• **Your objective**
In the records below, the line with "BAGUES Acier (73, 542)" opens the range and the line with "Contact (30, 2320)" closes it; print that range exactly and nothing else.

• **Study material**
——————
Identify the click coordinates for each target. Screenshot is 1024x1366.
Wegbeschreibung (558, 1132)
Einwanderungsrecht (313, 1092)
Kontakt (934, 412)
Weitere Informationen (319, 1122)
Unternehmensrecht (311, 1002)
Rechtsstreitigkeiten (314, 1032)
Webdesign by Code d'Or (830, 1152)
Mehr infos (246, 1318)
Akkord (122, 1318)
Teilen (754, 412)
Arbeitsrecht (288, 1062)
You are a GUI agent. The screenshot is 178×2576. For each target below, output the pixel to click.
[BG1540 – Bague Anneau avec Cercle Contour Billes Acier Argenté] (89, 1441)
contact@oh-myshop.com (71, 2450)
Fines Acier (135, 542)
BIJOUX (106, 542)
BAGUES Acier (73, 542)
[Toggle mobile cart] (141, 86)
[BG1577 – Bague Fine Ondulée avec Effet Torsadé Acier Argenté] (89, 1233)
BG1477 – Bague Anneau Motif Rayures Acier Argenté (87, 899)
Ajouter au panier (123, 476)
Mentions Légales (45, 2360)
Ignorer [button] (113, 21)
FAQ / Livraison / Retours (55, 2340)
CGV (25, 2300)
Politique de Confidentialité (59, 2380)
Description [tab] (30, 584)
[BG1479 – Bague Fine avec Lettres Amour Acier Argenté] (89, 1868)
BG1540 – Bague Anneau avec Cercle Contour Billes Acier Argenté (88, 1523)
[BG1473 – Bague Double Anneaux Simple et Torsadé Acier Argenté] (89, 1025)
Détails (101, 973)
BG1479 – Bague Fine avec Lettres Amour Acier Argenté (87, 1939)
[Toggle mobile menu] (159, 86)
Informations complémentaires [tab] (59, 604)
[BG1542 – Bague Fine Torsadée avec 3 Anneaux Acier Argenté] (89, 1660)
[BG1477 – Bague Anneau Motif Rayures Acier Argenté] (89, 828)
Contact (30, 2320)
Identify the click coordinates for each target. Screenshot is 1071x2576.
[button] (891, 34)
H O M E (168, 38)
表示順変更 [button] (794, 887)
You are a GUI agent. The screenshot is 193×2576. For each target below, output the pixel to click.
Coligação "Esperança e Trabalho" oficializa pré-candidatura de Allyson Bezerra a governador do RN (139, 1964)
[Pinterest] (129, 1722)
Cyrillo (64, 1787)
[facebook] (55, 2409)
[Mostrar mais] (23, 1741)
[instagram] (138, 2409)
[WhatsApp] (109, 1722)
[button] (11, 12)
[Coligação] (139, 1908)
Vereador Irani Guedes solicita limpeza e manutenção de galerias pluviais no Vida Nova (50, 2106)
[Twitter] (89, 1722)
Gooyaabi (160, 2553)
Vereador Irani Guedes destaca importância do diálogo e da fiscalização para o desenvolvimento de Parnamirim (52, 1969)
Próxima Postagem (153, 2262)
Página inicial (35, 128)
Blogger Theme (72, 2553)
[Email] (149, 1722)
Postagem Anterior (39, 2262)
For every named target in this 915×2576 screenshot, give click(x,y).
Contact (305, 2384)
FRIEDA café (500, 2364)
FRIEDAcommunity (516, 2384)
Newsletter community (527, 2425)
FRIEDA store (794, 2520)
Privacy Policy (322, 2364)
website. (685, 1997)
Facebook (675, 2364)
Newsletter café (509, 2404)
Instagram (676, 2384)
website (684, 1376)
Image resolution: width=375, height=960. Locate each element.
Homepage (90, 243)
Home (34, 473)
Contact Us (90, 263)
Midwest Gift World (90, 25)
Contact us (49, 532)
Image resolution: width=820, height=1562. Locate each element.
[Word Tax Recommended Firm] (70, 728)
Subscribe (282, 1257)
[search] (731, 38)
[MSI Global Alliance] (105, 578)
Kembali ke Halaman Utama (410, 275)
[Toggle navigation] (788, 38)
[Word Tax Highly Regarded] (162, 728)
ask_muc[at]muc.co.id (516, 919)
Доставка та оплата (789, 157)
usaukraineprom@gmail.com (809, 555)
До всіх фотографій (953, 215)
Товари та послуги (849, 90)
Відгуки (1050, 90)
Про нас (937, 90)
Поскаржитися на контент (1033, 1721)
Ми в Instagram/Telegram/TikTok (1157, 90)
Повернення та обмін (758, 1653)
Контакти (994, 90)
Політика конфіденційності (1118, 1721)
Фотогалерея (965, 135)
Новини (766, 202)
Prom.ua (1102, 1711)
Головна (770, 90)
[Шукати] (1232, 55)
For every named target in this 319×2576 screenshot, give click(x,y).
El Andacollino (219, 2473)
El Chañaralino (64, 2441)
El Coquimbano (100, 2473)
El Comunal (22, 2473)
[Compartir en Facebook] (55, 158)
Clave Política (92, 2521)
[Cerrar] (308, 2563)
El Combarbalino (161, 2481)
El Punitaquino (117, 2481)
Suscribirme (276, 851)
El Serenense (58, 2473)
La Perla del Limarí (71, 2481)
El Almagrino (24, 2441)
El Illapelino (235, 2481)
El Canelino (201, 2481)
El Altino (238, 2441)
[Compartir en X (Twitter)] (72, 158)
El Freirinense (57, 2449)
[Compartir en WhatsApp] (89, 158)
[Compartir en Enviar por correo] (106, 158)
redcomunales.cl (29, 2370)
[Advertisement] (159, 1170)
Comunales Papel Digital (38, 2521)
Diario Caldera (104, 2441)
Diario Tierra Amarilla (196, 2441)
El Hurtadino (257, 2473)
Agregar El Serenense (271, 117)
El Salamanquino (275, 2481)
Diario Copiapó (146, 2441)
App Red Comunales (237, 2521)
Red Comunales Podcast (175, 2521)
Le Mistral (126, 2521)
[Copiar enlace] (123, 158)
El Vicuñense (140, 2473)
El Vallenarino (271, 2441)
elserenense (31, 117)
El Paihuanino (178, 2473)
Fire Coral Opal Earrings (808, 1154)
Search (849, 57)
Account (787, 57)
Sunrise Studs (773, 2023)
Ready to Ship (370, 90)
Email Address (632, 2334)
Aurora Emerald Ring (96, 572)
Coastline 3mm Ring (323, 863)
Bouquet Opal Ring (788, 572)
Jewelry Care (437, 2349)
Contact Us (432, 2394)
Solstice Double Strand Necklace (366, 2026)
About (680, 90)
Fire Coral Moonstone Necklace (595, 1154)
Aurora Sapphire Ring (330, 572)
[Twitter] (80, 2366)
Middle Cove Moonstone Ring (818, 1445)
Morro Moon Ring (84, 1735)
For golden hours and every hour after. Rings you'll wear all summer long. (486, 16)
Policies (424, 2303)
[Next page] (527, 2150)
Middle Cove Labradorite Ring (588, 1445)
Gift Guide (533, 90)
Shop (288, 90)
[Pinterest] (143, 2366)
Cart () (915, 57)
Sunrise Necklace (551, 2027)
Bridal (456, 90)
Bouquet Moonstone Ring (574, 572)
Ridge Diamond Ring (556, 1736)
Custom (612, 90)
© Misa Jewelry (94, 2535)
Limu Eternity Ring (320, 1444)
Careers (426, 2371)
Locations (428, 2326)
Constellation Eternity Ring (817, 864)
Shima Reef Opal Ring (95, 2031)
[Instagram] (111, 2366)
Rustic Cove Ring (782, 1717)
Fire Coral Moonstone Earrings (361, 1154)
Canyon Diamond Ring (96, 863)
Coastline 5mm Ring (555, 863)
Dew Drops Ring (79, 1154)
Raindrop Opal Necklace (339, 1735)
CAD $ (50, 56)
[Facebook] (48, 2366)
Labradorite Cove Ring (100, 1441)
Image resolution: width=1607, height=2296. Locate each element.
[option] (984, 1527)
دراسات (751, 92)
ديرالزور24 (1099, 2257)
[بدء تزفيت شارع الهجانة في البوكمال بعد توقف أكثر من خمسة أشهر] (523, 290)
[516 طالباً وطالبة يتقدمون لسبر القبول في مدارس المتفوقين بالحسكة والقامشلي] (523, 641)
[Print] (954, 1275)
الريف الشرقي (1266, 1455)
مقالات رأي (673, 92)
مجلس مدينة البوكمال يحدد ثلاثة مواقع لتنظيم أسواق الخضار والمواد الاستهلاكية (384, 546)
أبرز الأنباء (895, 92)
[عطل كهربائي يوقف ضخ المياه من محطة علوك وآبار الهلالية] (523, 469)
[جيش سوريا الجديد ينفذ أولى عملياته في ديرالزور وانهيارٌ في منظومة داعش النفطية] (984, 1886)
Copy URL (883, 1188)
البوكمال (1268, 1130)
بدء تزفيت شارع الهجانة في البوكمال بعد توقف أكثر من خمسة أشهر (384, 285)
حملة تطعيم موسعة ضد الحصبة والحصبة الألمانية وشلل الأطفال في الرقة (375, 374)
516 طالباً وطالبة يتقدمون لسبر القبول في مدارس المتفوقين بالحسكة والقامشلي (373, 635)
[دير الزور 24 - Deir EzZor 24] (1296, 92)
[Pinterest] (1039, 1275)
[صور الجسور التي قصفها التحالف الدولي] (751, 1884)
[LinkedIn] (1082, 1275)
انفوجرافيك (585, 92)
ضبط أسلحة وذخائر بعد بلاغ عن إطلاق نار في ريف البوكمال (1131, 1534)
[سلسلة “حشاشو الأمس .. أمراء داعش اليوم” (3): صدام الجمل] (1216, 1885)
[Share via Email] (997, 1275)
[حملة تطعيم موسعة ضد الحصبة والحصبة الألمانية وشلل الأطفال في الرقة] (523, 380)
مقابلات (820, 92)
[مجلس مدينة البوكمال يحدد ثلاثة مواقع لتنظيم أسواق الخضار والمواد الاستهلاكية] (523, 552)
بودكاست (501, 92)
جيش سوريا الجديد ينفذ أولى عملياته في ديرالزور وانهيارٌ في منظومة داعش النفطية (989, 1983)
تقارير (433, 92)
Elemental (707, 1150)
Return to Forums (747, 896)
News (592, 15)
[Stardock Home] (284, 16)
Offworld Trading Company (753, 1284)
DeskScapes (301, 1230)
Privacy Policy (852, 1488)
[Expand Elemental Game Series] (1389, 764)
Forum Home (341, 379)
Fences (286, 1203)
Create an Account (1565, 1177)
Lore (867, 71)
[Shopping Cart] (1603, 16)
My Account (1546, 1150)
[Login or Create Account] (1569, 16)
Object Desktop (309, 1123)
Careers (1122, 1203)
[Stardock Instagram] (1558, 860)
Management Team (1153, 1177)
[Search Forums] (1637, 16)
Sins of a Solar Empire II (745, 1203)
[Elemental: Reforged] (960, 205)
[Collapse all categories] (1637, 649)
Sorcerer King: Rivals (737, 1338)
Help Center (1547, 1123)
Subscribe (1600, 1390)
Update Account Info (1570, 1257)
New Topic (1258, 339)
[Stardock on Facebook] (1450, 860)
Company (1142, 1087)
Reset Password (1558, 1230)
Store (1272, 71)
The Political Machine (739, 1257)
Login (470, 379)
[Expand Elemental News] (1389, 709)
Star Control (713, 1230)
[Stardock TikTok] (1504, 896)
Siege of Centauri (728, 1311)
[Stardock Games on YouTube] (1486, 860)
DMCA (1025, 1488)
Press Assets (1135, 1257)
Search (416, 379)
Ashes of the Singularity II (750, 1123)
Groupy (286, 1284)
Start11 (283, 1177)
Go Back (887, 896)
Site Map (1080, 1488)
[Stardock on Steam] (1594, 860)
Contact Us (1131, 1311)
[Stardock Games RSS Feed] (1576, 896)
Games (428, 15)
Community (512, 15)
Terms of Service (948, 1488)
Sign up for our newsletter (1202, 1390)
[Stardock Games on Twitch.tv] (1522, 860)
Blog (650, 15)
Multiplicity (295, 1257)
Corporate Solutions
——————
• **Solution for this task**
BAGUES Acier (73, 542)
[Toggle mobile cart] (141, 86)
[BG1577 – Bague Fine Ondulée avec Effet Torsadé Acier Argenté] (89, 1233)
BG1477 – Bague Anneau Motif Rayures Acier Argenté (87, 899)
Ajouter au panier (123, 476)
Mentions Légales (45, 2360)
Ignorer [button] (113, 21)
FAQ / Livraison / Retours (55, 2340)
CGV (25, 2300)
Politique de Confidentialité (59, 2380)
Description [tab] (30, 584)
[BG1479 – Bague Fine avec Lettres Amour Acier Argenté] (89, 1868)
BG1540 – Bague Anneau avec Cercle Contour Billes Acier Argenté (88, 1523)
[BG1473 – Bague Double Anneaux Simple et Torsadé Acier Argenté] (89, 1025)
Détails (101, 973)
BG1479 – Bague Fine avec Lettres Amour Acier Argenté (87, 1939)
[Toggle mobile menu] (159, 86)
Informations complémentaires [tab] (59, 604)
[BG1542 – Bague Fine Torsadée avec 3 Anneaux Acier Argenté] (89, 1660)
[BG1477 – Bague Anneau Motif Rayures Acier Argenté] (89, 828)
Contact (30, 2320)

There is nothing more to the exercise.